[Collected data entries]
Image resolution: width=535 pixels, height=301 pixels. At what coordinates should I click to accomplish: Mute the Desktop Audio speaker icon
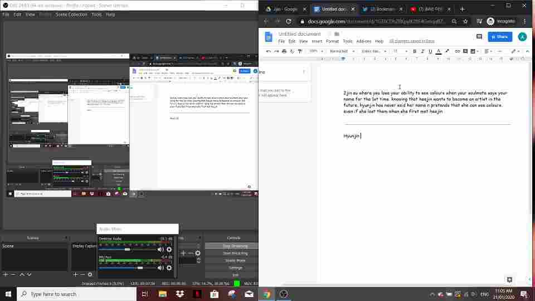pos(161,249)
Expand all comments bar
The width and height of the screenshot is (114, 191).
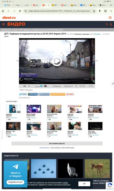coord(57,144)
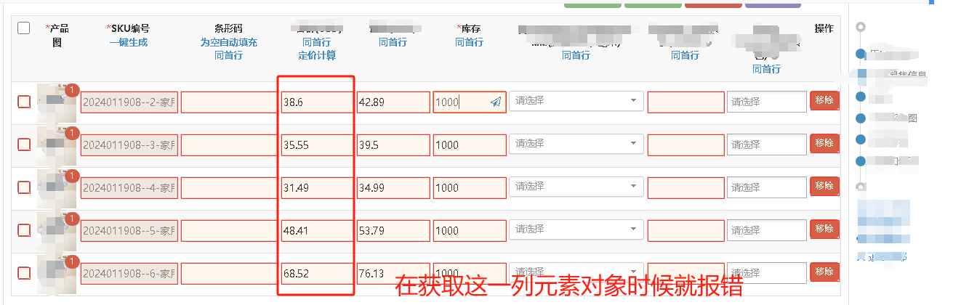Check the box for row 2024011908--6

pyautogui.click(x=24, y=273)
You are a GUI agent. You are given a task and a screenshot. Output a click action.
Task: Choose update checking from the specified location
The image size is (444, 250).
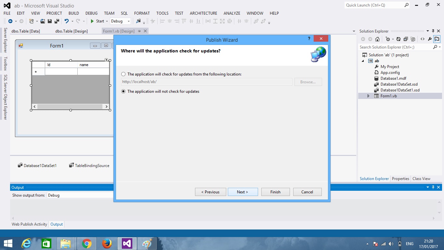coord(124,74)
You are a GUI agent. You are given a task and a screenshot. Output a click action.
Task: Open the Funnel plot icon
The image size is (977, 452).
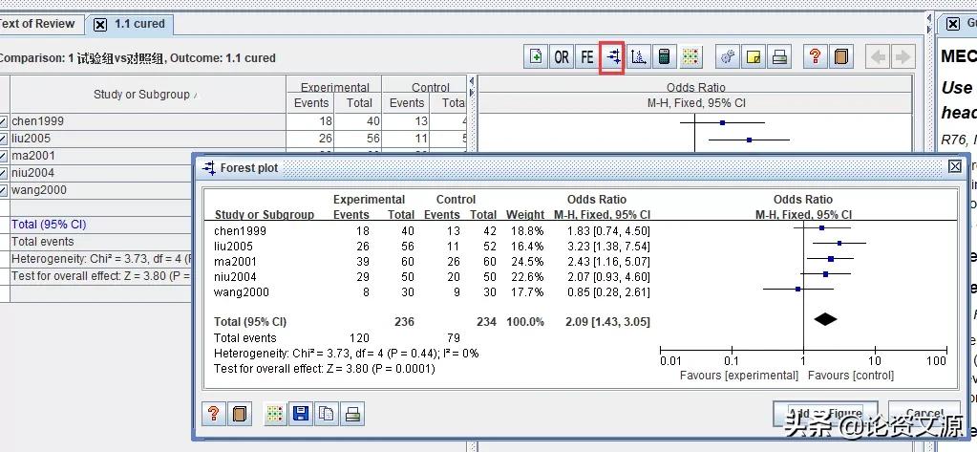pyautogui.click(x=637, y=57)
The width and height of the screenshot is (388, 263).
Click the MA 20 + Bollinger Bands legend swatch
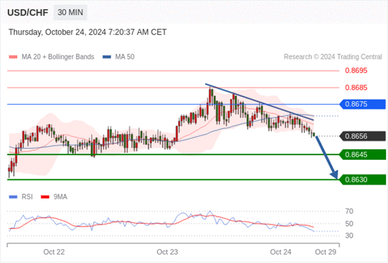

> **What the task asks**: The line containing "Expand all comments bar" marks where the copy ends; print every line before it from the start of the records, and that line too, but no pictures.

> **Answer**:
Image resolution: width=535 pixels, height=301 pixels. At what coordinates should I click to accomplish: Mute the Desktop Audio speaker icon
pos(161,249)
Expand all comments bar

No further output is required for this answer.